Now I must have a serious issue because there are a lot on this list that my dogs do. It seems that any behaviour a dog does it is labelled as dominant. And what was the advice given if you have any of these dominant issues- Be the pack leader and always be calm and assertive. Is it just me or is anyone else clueless to what this means? The other advice given is “Training is conditioning and it creates a surrendering state of mind or calm submission”. Well that one blew me over the edge, when training a dog you are merely rewarding acceptable behaviours to increase the likelihood of those behaviours occurring again. Then you are adding a cue and teaching your dog the human word that goes with the behaviour. Shoot me if I’ve got that wrong. I mean you aren’t even teaching the dog the behaviour, they already know how to walk, sit, stand, lie down, offer a paw, play bow, bark etc. You aren’t really clever if your dog sits, you are however really clever if your dog sits on cue in all environments in any situation first time you ask for a sit. This doesn’t come with “eating first” this comes with teaching your dog first the word that goes with the behaviour and then taking your dog to a variety of places and asking for it again and again and rewarding them for doing so. And if you are looking at this list and perhaps have an issue with your dog not liking you touching their food then contact a professional that uses animal learning theory and force free training to help you get on the right track so as not to effect the bond that should exist between owner and dog.
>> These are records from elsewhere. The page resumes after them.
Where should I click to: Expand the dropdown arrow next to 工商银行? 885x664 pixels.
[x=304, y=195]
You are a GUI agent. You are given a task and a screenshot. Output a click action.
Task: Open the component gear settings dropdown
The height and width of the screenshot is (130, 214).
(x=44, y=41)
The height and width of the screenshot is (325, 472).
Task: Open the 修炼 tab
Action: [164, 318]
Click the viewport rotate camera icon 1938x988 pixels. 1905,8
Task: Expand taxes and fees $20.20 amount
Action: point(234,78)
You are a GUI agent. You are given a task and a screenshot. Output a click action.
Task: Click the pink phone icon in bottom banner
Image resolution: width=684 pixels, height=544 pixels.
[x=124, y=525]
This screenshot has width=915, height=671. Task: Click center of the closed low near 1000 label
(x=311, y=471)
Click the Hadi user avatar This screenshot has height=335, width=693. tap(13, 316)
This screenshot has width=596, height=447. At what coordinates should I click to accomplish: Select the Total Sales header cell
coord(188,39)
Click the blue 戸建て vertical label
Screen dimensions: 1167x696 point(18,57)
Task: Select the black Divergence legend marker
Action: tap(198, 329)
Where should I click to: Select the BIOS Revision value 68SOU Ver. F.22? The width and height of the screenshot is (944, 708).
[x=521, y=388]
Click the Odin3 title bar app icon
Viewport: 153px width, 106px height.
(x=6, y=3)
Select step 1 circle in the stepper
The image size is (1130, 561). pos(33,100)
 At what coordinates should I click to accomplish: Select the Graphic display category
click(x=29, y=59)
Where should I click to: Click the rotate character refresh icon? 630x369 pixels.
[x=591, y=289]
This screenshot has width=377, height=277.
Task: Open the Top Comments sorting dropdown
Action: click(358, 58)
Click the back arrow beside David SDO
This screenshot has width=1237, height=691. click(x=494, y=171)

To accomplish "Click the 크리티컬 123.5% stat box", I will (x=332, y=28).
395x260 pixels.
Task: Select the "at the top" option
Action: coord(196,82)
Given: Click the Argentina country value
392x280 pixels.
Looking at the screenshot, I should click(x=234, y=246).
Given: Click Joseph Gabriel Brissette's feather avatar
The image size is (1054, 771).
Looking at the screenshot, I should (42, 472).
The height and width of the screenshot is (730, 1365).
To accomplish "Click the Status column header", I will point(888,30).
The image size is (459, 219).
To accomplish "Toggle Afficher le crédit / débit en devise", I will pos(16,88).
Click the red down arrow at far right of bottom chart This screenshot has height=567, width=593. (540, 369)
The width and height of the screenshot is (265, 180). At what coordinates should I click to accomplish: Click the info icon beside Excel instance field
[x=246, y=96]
So what are my thoughts on what a dog wants out of their life? On observing my own dogs and the hundreds of clients I have a year I would conclude a happy, peaceful and fulfilled existence. Where they feel safe and free from abusive treatment both physically and mentally. I look at my relationship with my own hounds and view it the same as I view any other relationship I have with my family and friends. I want them to do things because they want to, because they know I have their best interests at heart, they can come to me for anything because I care not because I am their leader.